175 喬仁出逃(2/2)
我不知道二人在打什麼啞謎,滿耳朵聽到的妹妹二字,讓我覺得他們兩個在繞口令,於是開口準備打個圓場。
「你們有意思嗎?是不是……」
「住嘴!」
「住嘴!」
二人不約而同,一齊呵斥我。
我忽然覺得氣氛有點怪怪的,這兩個男人之間跟放了一個炸藥包一樣,互相看不順眼的樣子太可怕了。
「程墨,你、我、程紫,咱們三個都知道這一切是怎麼回事,真沒必要揣著明白裝糊塗了。再者,你自己都把窗戶紙捅破了,現在還想糊上,你糊得上嗎!」沈末對程墨說,語氣很無奈。
「捅破?」程墨反問,「我可從來沒做過這件事,我記得的是,有一個人跑到我妹妹面前說要分手,之後就消失了,然後再次出來,對於分手這件事就黑不提白不提了。你當我程墨的妹妹這麼好追呢,想分手就分手,想和好就和好,關爭是不管做什麼,你連個姿態都沒有。這樣的男人,我程墨是看不到眼裡去的,我相信作為我妹妹的程紫,也是看不上的。」
程墨這番話說得很有水平,沈末臉上青一陣白一陣。
我想替他解個圍,不願意看著他在我面前那麼尷尬。
「程紫,你最好乖乖閉嘴。如果你想替他說點什麼,最好想清楚他對你怎麼樣。把你當成願意好就好,不願意好就分的女人?要是這一次這麼輕易的原諒了他,我程墨的妹妹也太不值錢了。」程墨說。

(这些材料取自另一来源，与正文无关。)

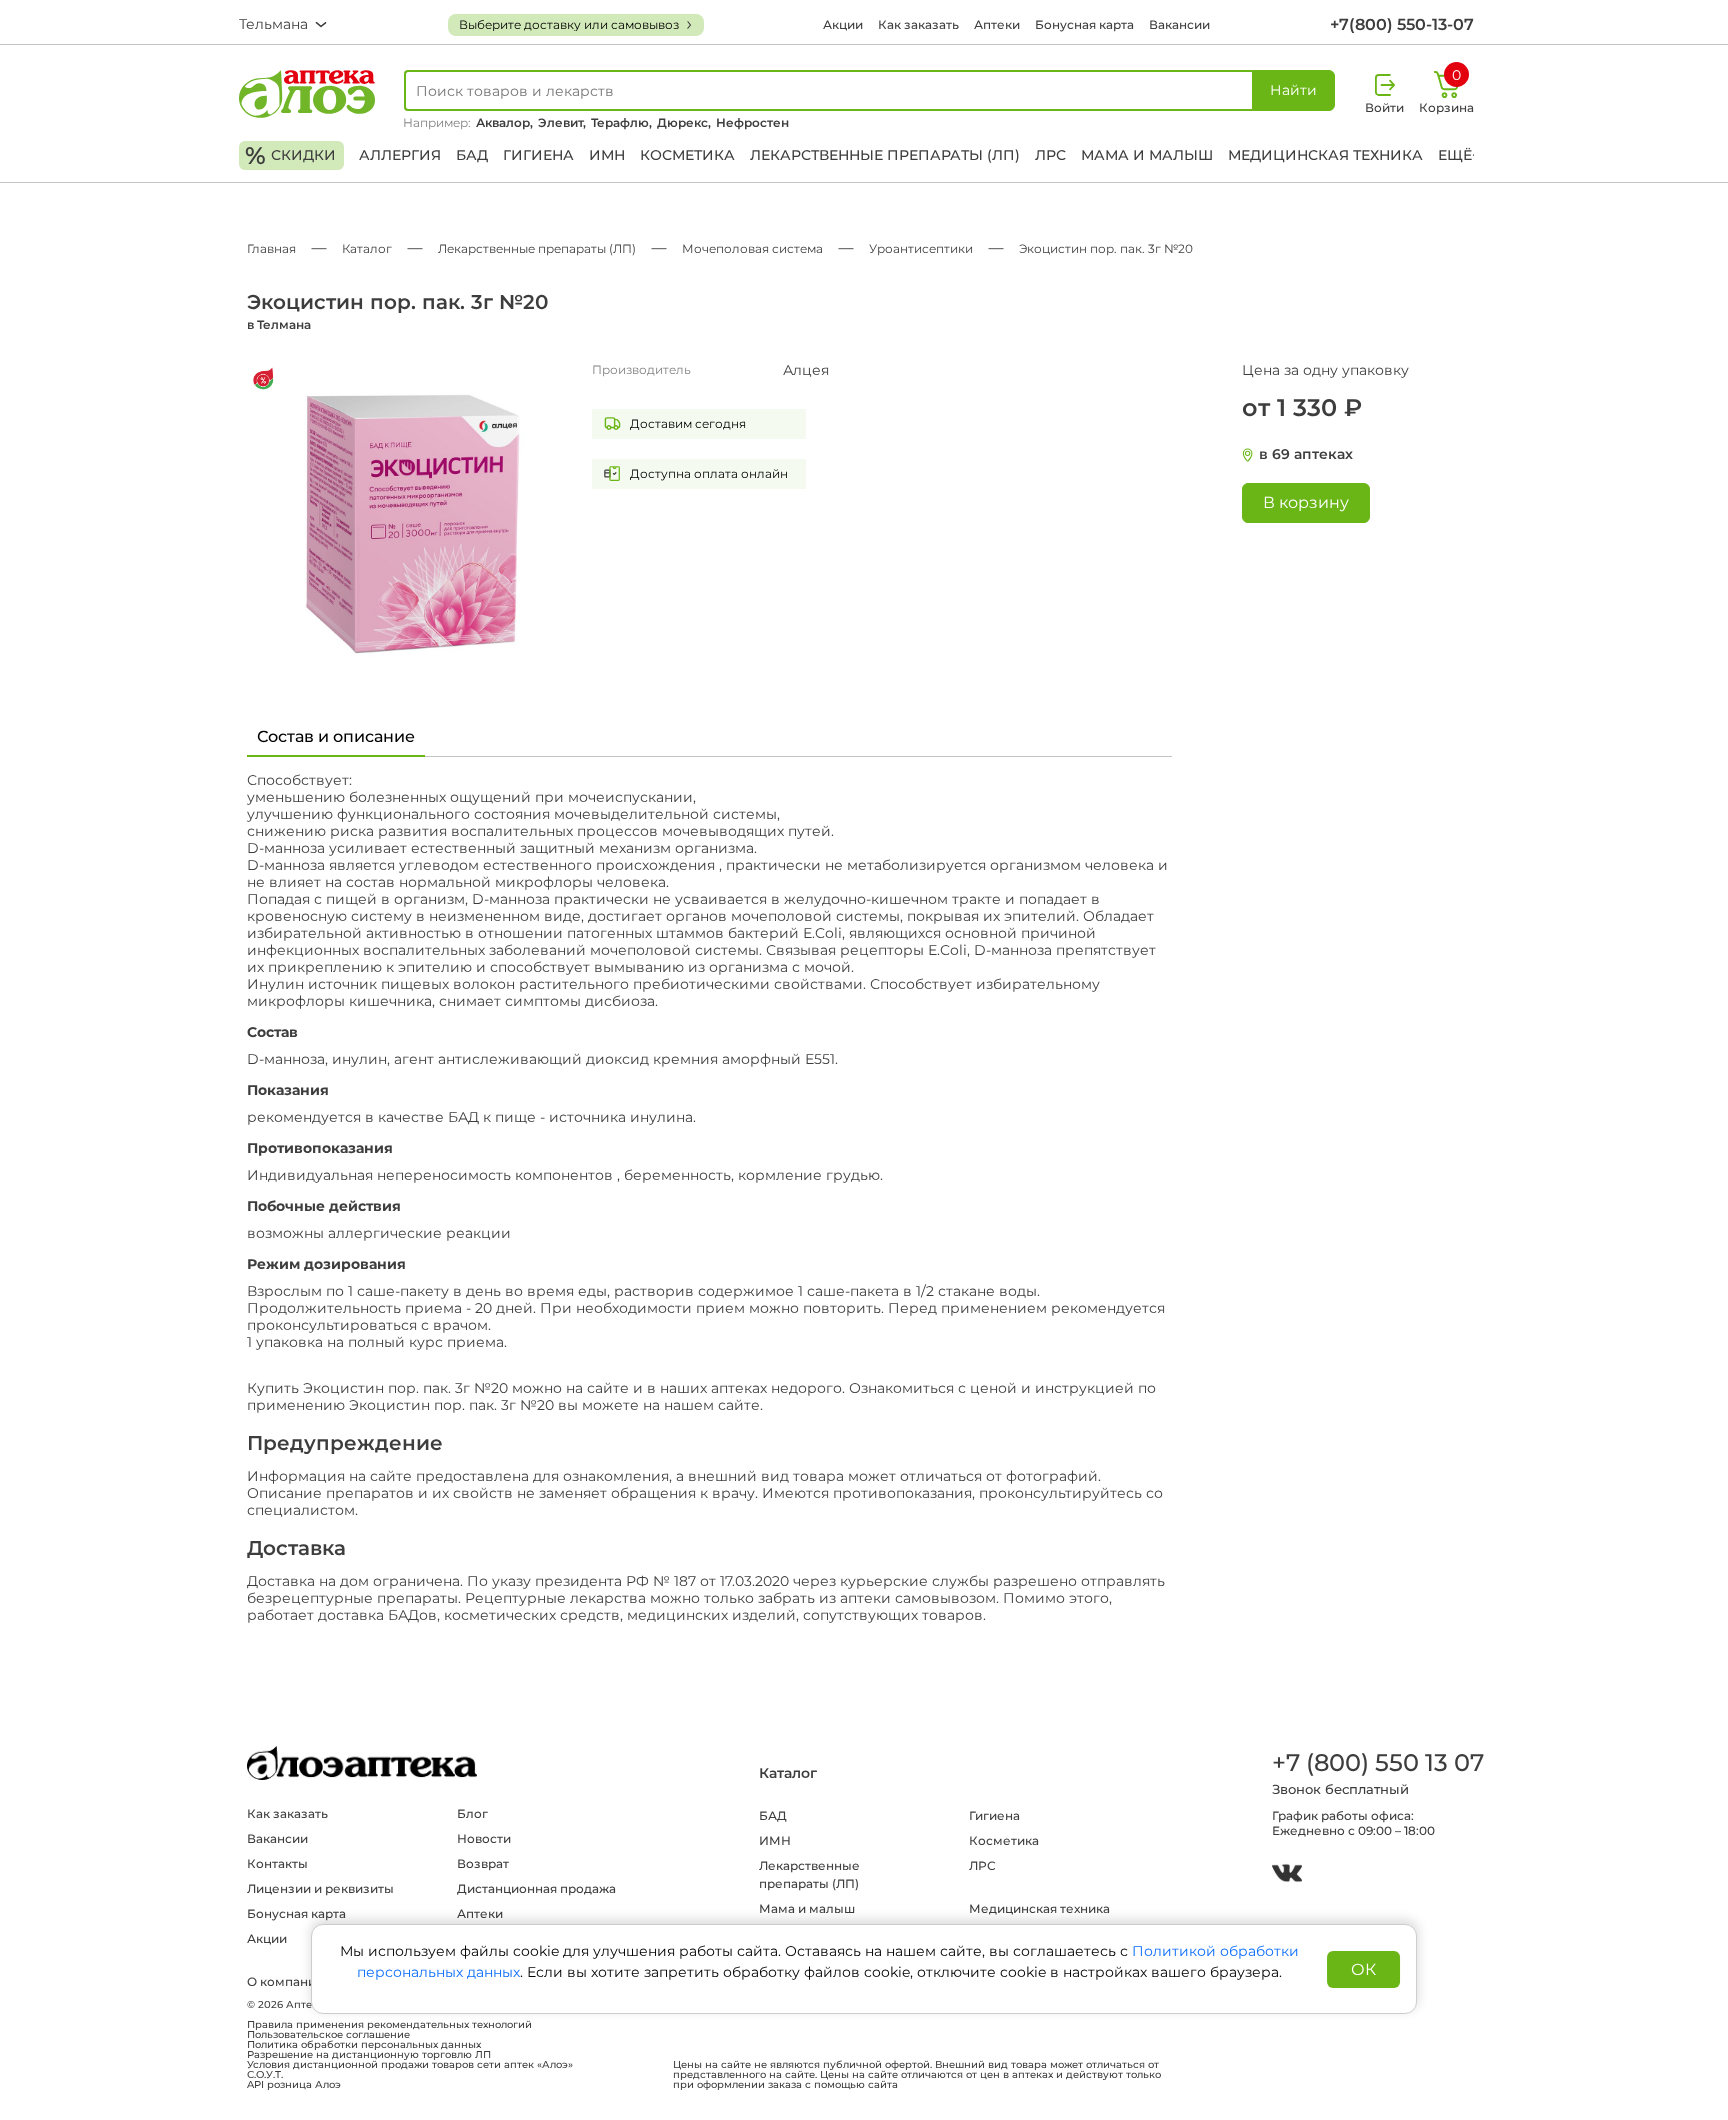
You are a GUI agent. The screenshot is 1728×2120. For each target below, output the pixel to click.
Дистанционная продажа (536, 1888)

他的話有一定道理,我聽進去了,把準備說的話咽了進去,睜大眼睛看著沈末。不管沈末提出分手的原因是什麼,我覺得都不可原諒。我可以接受他把實情告訴我,然後一起去承擔,也不願意他為了承擔某些東西,與我提出分手。即使他的出發點是好了,他的處理方式也是我所不能接受的。
在我進入程家以後,不管我和沈末之間發生了什麼,第一個道歉或者說第一個服軟的人都是我,似乎成了習慣。
這一次,他連句像樣的道歉都沒有,就想理所當然的把那件分手的事揭過去,假裝一切都沒發生過,真的不太可能。如果是以前,或許我沒這個覺悟,但現在我身邊有了一個程墨。不管他是出於什麼目的說的這些話,我現在覺得他是站在我這一邊的。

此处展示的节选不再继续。